_Problems to solve_
[1] Update the passage on Pennsylvania personal injury claims: reproduce everything from "If you're in" down to "personal injury cases.", replacing "car accidents" with "motorcycle crashes".
[2] Continue the guide to Pennsylvania personal injury claims, beginning immediately after its final sentence.

_Text passage_
*-*-*

A Guide to Filing Personal Injury Claims in Pennsylvania
Personal injury claims can be complex. Many people don't necessarily realize how complex, and the laws vary, sometimes significantly, depending on the state where you live.
One of the biggest differences between many states' laws dictating personal injury claims is their time period known as the statute of limitations, but there are other differences as well.
Personal injury claims can be related to slip-and-fall cases, traffic incidents, or another situation where someone else harmed you or where their negligence led to some form of harm.
If you're in Pennsylvania, the following is a guide to what you should know about personal injury claims.
What Is Personal Injury?
The term "personal injury" is a broad one. Personal injury can be an accident, where someone behaves negligently, and it causes harm to someone else. Medical malpractice is included in this, as are car accidents.
Personal injury can refer to intentional acts like battery, and defective products that cause harm can be another example.
Defamation is sometimes categorized under personal injury laws as well. For example, if someone makes a defamatory statement against you, and it causes harm to you in terms of your reputation, it may be considered personal injury.
Across most states, there are a few general things that happen with personal injury cases.
First, the injury occurs.

*-*-*

_Supplied records_

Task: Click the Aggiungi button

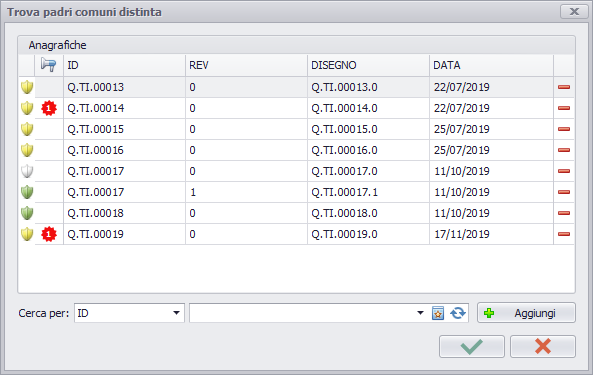Action: click(x=526, y=313)
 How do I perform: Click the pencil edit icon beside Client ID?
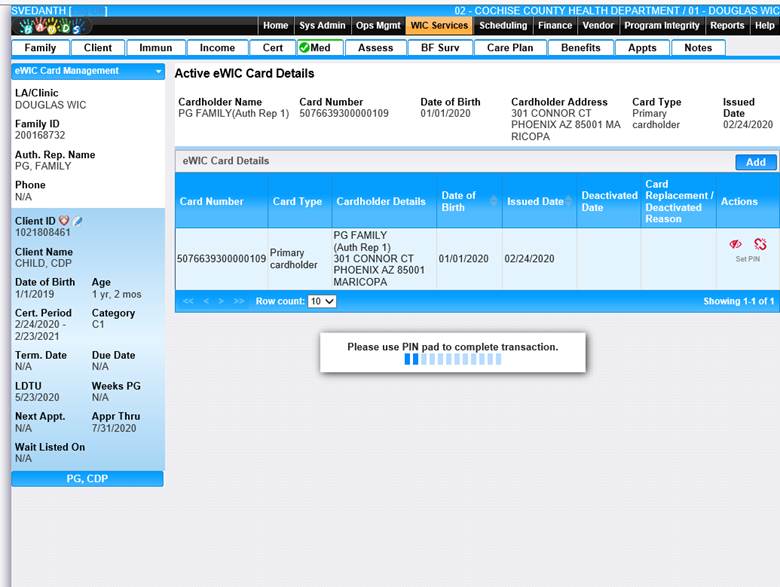click(x=78, y=220)
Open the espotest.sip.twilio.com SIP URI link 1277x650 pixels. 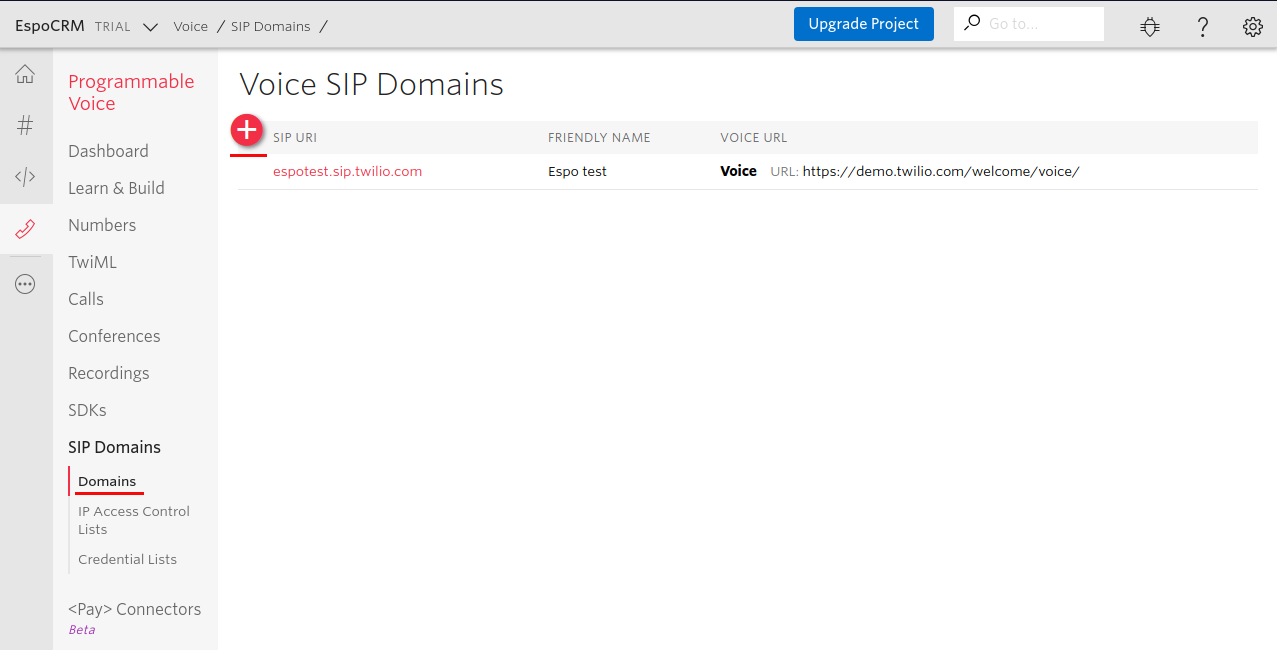pos(347,171)
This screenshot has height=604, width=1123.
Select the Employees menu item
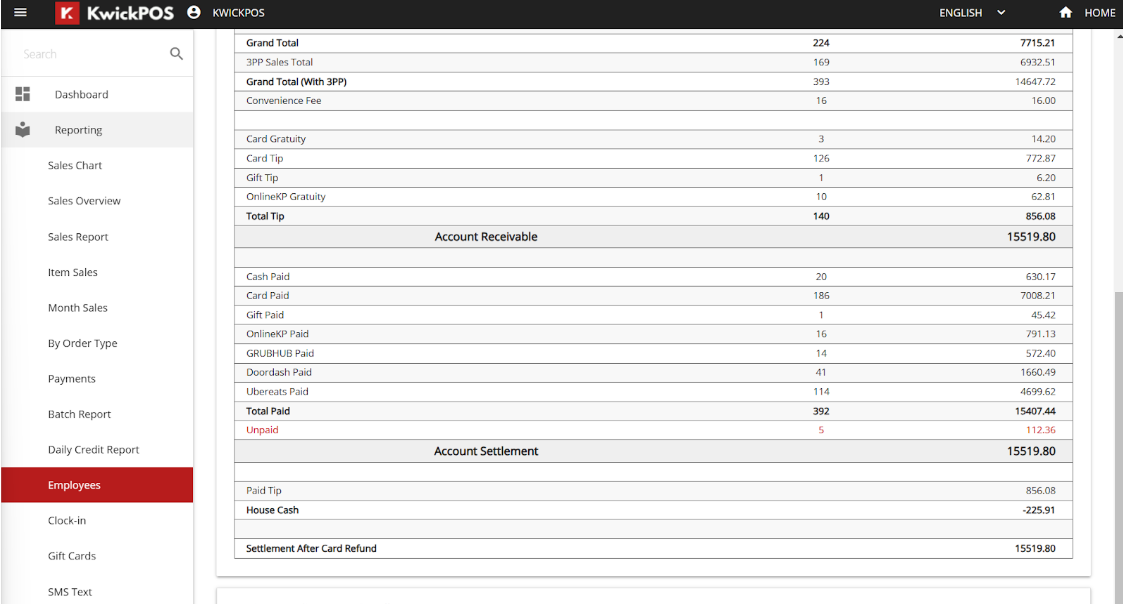click(97, 485)
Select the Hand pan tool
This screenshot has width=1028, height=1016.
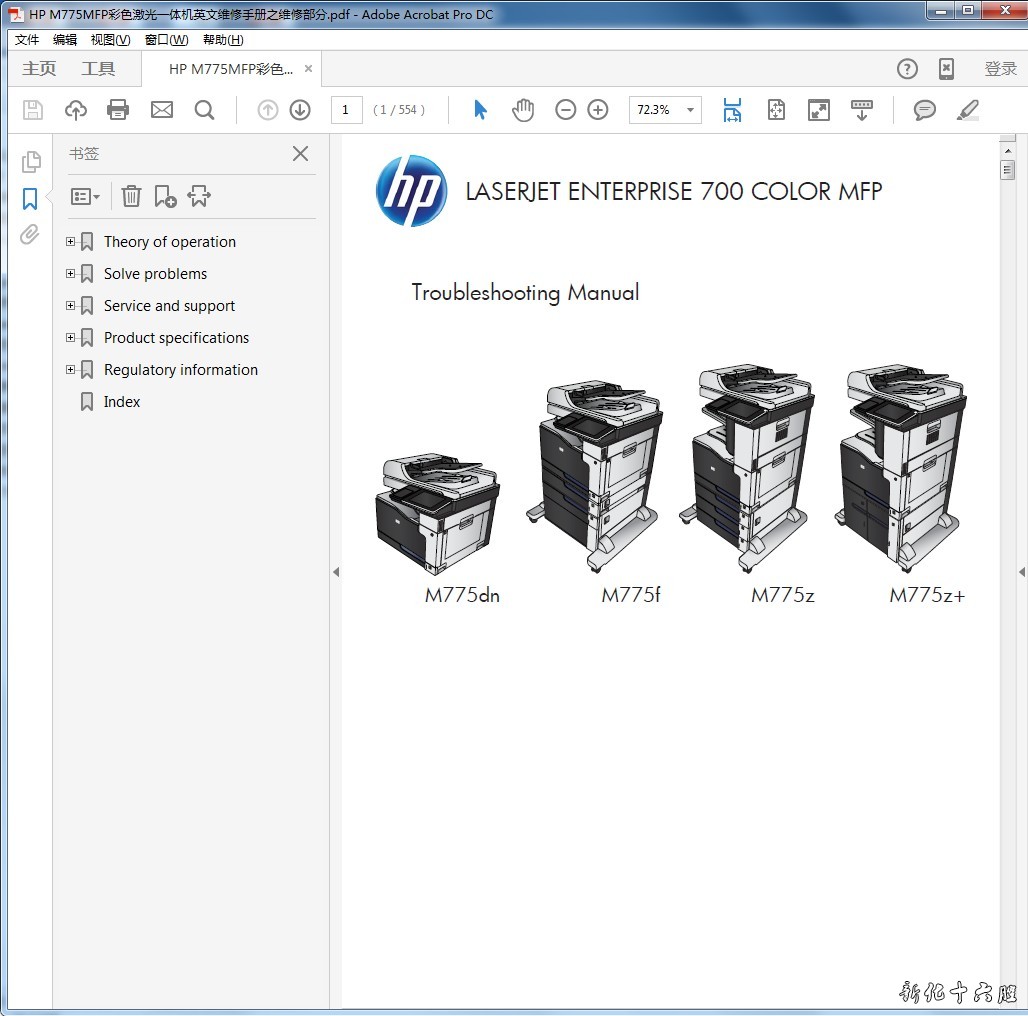523,110
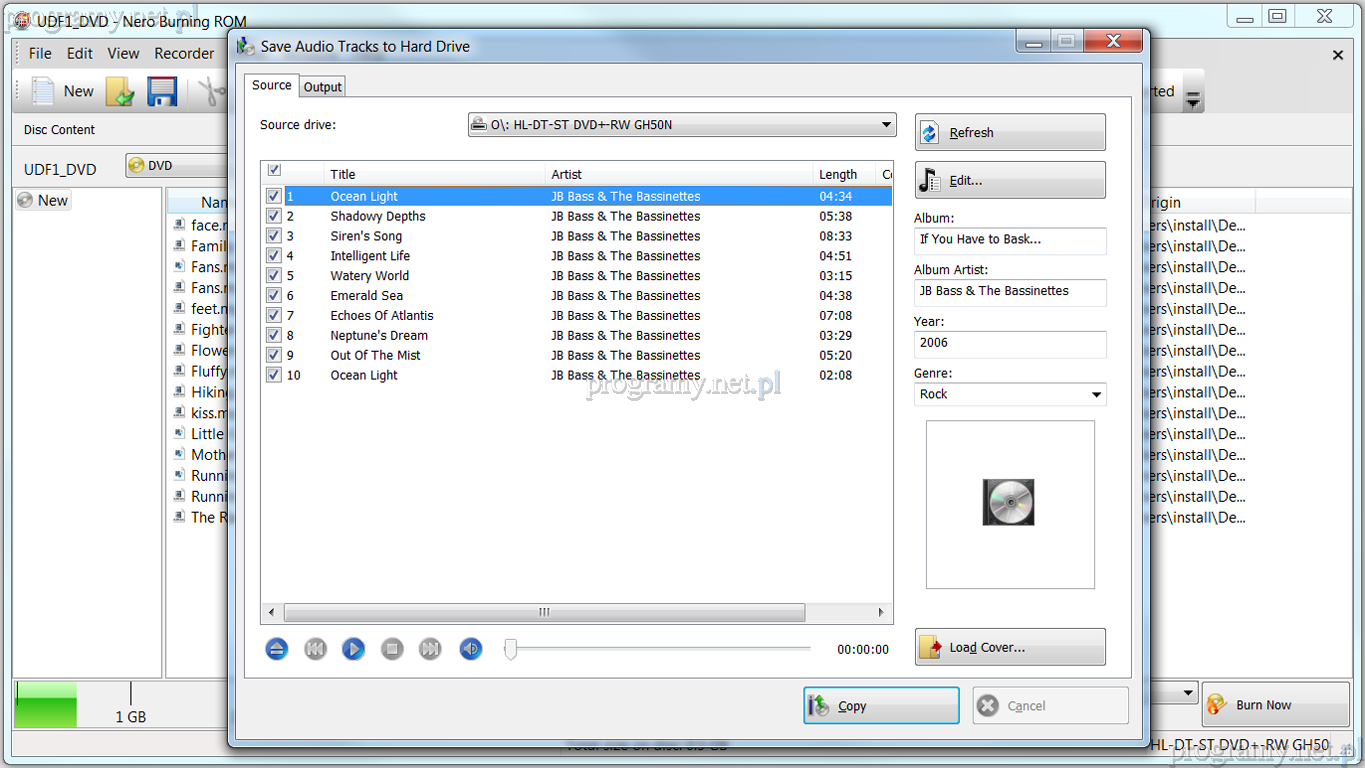Click the Copy button
This screenshot has height=768, width=1365.
pyautogui.click(x=881, y=706)
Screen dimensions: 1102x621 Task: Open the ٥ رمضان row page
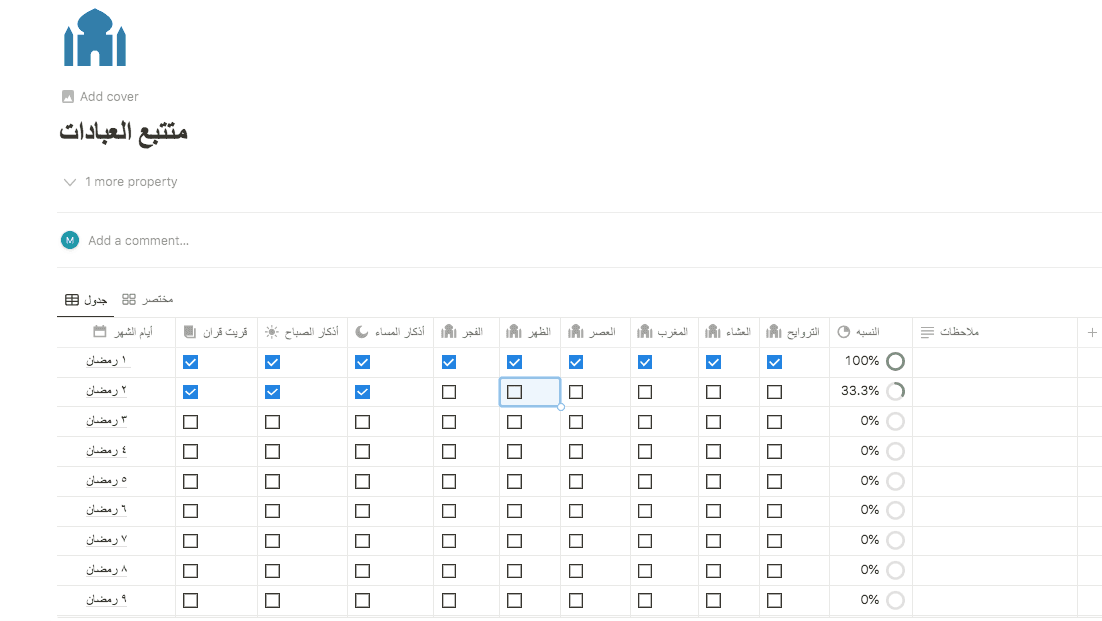point(107,481)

*-*-*

_Responses to the exercise_
[1]
If you're in Pennsylvania, the following is a guide to what you should know about personal injury claims.
What Is Personal Injury?
The term "personal injury" is a broad one. Personal injury can be an accident, where someone behaves negligently, and it causes harm to someone else. Medical malpractice is included in this, as are motorcycle crashes.
Personal injury can refer to intentional acts like battery, and defective products that cause harm can be another example.
Defamation is sometimes categorized under personal injury laws as well. For example, if someone makes a defamatory statement against you, and it causes harm to you in terms of your reputation, it may be considered personal injury.
Across most states, there are a few general things that happen with personal injury cases.

[2]
Then, the plaintiff, who is the person who was injured, makes a determination the defendant, who is the person causing the injury, has broken a legal duty. As an example, in personal injury cases involve vehicles, maybe someone failed to properly stop at a stop sign, and it led to an accident. A reasonable person would have theoretically stopped, and they have the legal responsibility to do so.
If the defendant didn't adhere to their legal duty, then the defendant or their insurance company might settle the claim outside of court.
If the injured person agrees to the terms of the settlement, it's the end of the case.
If there isn't an agreement, this is when you actually go to court and file a lawsuit. Even if you've filed a lawsuit, negotiations to settle don't have to end. The parties can reach a settlement at any time before the case goes to a jury.
Since a personal injury case is a civil case rather than a criminal case, the defendant doesn't receive a punishment beyond potentially having to pay the plaintiff. For example, there isn't jail time that will stem from a civil case.
Personal Injury Time Limits in Pennsylvania
All states have what are called statutory limits. This refers to the time you have to go to court and file a lawsuit following harm.
This time restriction is known as the statute of limitations.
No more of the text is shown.